Exercise instructions: Copy out the entries below exactly as they stand, but only from the line containing "[group] (50, 360)" through the line containing "DS24 LED Positionslicht Stier Rot".

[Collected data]

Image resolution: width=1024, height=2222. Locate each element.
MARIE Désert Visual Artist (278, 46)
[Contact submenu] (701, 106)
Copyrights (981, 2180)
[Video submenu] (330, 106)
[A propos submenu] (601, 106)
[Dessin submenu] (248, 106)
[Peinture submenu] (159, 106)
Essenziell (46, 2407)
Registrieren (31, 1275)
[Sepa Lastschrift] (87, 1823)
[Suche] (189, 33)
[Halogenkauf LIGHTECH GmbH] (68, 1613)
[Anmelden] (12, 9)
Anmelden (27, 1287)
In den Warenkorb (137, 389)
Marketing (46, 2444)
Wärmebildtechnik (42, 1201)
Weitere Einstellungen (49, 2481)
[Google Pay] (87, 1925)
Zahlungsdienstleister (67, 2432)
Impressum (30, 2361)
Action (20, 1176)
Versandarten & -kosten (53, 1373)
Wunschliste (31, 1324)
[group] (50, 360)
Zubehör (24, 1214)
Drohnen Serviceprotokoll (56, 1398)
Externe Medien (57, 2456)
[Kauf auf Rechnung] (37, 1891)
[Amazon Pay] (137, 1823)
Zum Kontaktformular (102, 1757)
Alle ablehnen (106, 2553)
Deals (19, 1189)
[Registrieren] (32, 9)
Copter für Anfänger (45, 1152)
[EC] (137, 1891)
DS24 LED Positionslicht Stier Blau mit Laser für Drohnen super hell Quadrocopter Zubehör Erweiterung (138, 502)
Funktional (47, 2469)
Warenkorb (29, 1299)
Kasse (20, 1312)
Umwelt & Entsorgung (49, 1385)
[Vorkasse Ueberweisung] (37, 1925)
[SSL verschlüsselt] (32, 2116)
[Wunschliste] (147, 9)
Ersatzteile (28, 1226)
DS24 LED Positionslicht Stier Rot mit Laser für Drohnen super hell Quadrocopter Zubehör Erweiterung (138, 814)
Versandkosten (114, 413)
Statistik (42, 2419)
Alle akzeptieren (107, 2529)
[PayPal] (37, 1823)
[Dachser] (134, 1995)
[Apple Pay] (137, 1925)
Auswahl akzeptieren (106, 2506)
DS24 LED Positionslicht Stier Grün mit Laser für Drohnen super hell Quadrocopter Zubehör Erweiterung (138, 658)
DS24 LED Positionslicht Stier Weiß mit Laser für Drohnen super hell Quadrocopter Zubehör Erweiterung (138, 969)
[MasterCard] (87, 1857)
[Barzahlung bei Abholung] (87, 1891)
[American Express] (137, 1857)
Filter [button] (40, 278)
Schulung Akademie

Exercise solution:
[group] (50, 360)
Zubehör (24, 1214)
Drohnen Serviceprotokoll (56, 1398)
Externe Medien (57, 2456)
[Kauf auf Rechnung] (37, 1891)
[Amazon Pay] (137, 1823)
Zum Kontaktformular (102, 1757)
Alle ablehnen (106, 2553)
Deals (19, 1189)
[Registrieren] (32, 9)
Copter für Anfänger (45, 1152)
[EC] (137, 1891)
DS24 LED Positionslicht Stier Blau mit Laser für Drohnen super hell Quadrocopter Zubehör Erweiterung (138, 502)
Funktional (47, 2469)
Warenkorb (29, 1299)
Kasse (20, 1312)
Umwelt & Entsorgung (49, 1385)
[Vorkasse Ueberweisung] (37, 1925)
[SSL verschlüsselt] (32, 2116)
[Wunschliste] (147, 9)
Ersatzteile (28, 1226)
DS24 LED Positionslicht Stier Rot mit Laser für Drohnen super hell Quadrocopter Zubehör Erweiterung (138, 814)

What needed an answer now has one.